Set exercise A: In the question about C*-algebras as monoid objects, which tensor product did Egger use in the category of operator spaces?

I would like to know how close one can get to realizing the category of C*-algebras as a category of monoid objects. Related (almost, but not quite, duplicate) questions are:

J.M. Egger attempted to do this in the category of operator spaces using the Haagerup tensor product: http://www.mscs.dal.ca/~jegger/ioa.pdf (also available at: http://cheng.staff.shef.ac.uk/pssl85/egger.pdf) . The $*$-operation complicates things a bit; one must deal with "involutive monoids". He writes down a nice category of involutive monoids that C*-algebras are are included in, but not every such involutive monoid is C*-algebraic (c.f. example 4.6).

This reference is from 2007, and I'm not familiar with the operator systems literature, so perhaps someone else has something written down. Here is a subquestion:

Is it possible to reproduce what Egger does in the category of operator systems and completely positive maps instead of operator spaces and completely bounded maps?

My superficial understanding of operator spaces is of even higher degree in superficiality when it comes to operator systems; so I don't even know if that question makes sense. However, Egger's counterexample is not a concrete operator system, and I feel like working with operator systems may rid of the complications of involutive monoids as, roughly speaking, the involution is already implicit in the data of an object of the underlying category.

However, I also believe the question as stated in the title is a pipe-dream: getting the C*-identity on the nose doesn't seem likely, so it's probably a better to ask if one can realize the category of C*-algebras as a reflective subcategory of some category of monoid objects: e.g. consider the full subcategory $\mathbf{A}^{*}$ of the category of Banach algebras and $*$-homomorphisms given by those Banach spaces that admit faithful $*$-homomorphisms into $B \mathcal{H}$ for some Hilbert space $\mathcal{H}$ (Takesaki calls these A*-algebras---an ungooglable term---in Def 9.19 of Op. Algs. I). There is a universal enveloping C*-algebra functor $\mathcal{C}: \mathbf{A}^{*} \rightarrow \mathbf{C}^{*}$ into the category $\mathbf{C}^{*}$ of C*-algebras, which explicitly realizes $\mathbf{C}^{*}$ as a reflective subcategory.

Material for this exercise:
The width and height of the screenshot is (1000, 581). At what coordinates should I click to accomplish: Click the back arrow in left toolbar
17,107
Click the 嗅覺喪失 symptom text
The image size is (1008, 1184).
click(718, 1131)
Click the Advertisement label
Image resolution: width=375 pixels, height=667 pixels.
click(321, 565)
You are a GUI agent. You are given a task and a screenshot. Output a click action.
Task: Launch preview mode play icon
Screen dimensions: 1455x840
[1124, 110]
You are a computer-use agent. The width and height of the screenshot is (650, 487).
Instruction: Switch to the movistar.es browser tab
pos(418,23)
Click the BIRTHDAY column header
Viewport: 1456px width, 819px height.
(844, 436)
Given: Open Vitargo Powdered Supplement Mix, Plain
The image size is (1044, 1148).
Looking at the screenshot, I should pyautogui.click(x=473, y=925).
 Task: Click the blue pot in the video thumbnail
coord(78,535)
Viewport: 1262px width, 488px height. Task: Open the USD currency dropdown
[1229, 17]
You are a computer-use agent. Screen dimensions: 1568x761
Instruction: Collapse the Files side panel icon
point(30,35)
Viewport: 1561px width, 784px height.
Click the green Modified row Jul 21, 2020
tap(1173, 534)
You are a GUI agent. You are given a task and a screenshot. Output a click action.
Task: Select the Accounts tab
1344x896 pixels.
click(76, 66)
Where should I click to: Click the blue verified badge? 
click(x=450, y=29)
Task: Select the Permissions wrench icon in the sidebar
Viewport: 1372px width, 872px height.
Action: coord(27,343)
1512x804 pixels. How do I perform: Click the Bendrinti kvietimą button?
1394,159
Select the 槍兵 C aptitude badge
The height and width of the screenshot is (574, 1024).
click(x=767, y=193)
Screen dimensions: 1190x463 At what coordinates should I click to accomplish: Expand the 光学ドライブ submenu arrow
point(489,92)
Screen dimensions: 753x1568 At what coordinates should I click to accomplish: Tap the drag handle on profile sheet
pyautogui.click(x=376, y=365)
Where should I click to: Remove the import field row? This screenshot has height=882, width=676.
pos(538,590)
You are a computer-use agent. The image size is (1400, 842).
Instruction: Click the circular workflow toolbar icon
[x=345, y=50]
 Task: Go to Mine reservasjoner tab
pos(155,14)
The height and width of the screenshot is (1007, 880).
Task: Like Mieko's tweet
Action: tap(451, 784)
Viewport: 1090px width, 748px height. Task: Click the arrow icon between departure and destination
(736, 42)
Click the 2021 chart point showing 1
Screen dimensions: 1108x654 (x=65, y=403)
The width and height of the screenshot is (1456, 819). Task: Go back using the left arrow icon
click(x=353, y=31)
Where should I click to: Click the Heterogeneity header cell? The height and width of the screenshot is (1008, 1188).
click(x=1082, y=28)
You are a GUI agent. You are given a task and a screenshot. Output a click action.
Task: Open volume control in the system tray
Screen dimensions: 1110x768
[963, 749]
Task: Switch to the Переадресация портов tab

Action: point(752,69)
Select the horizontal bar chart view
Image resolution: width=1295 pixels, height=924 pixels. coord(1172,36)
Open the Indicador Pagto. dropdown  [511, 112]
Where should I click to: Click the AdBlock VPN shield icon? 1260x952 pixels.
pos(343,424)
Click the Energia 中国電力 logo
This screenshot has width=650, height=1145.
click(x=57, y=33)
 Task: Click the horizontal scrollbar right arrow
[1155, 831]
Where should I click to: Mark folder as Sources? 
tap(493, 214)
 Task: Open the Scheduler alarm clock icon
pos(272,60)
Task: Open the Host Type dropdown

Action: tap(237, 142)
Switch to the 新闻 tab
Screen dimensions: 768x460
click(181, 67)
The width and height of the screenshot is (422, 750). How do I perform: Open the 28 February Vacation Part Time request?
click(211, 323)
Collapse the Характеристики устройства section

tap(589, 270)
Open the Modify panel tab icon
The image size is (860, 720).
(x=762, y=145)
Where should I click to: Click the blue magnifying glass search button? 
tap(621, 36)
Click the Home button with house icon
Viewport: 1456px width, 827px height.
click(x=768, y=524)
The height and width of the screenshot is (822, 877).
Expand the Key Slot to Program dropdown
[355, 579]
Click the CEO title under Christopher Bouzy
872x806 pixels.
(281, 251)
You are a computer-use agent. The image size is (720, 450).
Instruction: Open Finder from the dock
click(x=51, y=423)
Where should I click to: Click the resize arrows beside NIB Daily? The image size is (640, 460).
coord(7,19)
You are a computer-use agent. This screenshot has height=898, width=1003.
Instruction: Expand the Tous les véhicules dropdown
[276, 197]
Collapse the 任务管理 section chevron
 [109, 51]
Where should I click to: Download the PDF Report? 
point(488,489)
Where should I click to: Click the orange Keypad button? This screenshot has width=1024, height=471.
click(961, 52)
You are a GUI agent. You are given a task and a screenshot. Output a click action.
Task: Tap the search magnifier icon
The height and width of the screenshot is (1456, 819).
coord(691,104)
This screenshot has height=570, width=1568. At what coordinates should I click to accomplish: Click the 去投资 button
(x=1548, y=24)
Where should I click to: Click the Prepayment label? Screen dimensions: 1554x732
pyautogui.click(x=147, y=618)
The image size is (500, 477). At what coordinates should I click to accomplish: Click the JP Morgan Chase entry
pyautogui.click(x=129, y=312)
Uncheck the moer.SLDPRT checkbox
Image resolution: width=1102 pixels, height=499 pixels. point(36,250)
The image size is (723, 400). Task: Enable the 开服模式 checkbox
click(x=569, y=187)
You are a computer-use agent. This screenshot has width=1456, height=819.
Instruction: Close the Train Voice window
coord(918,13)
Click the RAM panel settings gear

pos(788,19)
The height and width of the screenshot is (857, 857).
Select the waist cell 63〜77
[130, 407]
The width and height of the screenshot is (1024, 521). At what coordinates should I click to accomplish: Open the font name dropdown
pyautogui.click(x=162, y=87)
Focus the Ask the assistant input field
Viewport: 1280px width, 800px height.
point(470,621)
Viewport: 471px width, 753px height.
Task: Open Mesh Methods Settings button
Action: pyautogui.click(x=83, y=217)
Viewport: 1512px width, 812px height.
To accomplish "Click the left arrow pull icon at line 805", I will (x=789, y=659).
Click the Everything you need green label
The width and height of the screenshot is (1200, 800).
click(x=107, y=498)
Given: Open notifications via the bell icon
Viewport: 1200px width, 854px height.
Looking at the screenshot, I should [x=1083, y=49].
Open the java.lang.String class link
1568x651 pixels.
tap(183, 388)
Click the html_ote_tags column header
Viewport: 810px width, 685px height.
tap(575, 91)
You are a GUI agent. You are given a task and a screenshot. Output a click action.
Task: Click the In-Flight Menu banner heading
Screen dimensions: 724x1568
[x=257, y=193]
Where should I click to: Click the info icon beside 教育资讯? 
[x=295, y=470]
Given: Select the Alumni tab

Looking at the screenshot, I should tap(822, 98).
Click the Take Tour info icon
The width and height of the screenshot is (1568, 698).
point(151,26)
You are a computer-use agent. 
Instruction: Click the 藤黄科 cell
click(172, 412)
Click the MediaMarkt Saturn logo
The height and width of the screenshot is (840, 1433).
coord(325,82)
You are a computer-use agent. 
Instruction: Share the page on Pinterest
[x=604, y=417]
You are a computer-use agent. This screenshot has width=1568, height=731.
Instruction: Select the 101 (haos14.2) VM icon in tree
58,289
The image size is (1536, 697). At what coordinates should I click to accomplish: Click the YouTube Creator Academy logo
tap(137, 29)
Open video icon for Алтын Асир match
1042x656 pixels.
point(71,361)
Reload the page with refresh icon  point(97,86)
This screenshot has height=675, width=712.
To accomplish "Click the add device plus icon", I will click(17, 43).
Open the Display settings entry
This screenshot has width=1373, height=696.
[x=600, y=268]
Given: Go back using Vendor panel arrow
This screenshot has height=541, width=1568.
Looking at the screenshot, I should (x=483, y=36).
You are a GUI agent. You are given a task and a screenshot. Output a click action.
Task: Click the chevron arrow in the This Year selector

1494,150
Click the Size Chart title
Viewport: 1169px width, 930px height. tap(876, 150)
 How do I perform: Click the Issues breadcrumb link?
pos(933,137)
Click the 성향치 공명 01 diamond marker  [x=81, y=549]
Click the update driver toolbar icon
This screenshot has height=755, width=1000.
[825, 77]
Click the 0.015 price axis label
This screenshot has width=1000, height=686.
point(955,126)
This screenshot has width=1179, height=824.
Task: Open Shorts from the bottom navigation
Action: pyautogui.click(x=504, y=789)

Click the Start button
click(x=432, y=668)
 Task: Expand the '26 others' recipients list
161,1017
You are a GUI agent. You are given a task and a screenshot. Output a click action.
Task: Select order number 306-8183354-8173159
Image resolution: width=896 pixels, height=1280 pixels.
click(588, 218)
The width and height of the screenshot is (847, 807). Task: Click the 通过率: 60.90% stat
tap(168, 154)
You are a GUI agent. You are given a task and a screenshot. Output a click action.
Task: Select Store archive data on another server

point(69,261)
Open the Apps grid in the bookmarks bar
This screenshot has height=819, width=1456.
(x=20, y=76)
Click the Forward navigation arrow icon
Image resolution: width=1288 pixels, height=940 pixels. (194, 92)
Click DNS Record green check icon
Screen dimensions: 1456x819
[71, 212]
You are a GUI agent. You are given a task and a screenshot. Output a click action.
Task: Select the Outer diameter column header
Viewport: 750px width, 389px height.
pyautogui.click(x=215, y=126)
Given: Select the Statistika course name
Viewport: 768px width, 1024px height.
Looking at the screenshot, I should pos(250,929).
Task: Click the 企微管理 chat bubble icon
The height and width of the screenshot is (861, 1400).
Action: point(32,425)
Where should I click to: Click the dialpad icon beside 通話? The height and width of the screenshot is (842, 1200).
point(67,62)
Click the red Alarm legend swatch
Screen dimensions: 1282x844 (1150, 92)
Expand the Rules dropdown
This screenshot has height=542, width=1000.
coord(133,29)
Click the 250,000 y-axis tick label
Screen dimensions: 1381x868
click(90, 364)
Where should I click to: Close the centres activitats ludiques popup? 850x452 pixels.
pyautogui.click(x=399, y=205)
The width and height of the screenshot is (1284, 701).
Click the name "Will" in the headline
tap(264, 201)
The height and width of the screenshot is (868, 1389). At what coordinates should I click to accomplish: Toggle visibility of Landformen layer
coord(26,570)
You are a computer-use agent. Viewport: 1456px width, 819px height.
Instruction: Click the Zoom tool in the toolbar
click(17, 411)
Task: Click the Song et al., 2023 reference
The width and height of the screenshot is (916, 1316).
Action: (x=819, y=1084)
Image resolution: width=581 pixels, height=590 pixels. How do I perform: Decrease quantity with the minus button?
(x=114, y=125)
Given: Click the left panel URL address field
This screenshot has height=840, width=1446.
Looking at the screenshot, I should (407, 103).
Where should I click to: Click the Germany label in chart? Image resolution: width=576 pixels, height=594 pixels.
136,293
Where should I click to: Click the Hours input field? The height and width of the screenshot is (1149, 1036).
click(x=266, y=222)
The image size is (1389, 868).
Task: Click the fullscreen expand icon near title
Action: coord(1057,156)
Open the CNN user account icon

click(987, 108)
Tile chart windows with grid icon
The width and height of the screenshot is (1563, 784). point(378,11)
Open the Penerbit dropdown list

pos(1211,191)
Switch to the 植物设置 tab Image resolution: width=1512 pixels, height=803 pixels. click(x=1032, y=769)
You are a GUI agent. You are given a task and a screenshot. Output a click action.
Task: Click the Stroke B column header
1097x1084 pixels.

Set exercise B: Convert the part of the records that opens with the first line and closes with the line containing "click(321, 565)" into a Markdown table with the columns Row and Record line, leaving out blank lines.

Final answer A: The Haagerup tensor product.

Final answer B:
| Row | Record line |
|---|---|
| 1 | The width and height of the screenshot is (1000, 581). At what coordinates should I click to accomplish: Click the back arrow in left toolbar |
| 2 | 17,107 |
| 3 | Click the 嗅覺喪失 symptom text |
| 4 | The image size is (1008, 1184). |
| 5 | click(718, 1131) |
| 6 | Click the Advertisement label |
| 7 | Image resolution: width=375 pixels, height=667 pixels. |
| 8 | click(321, 565) |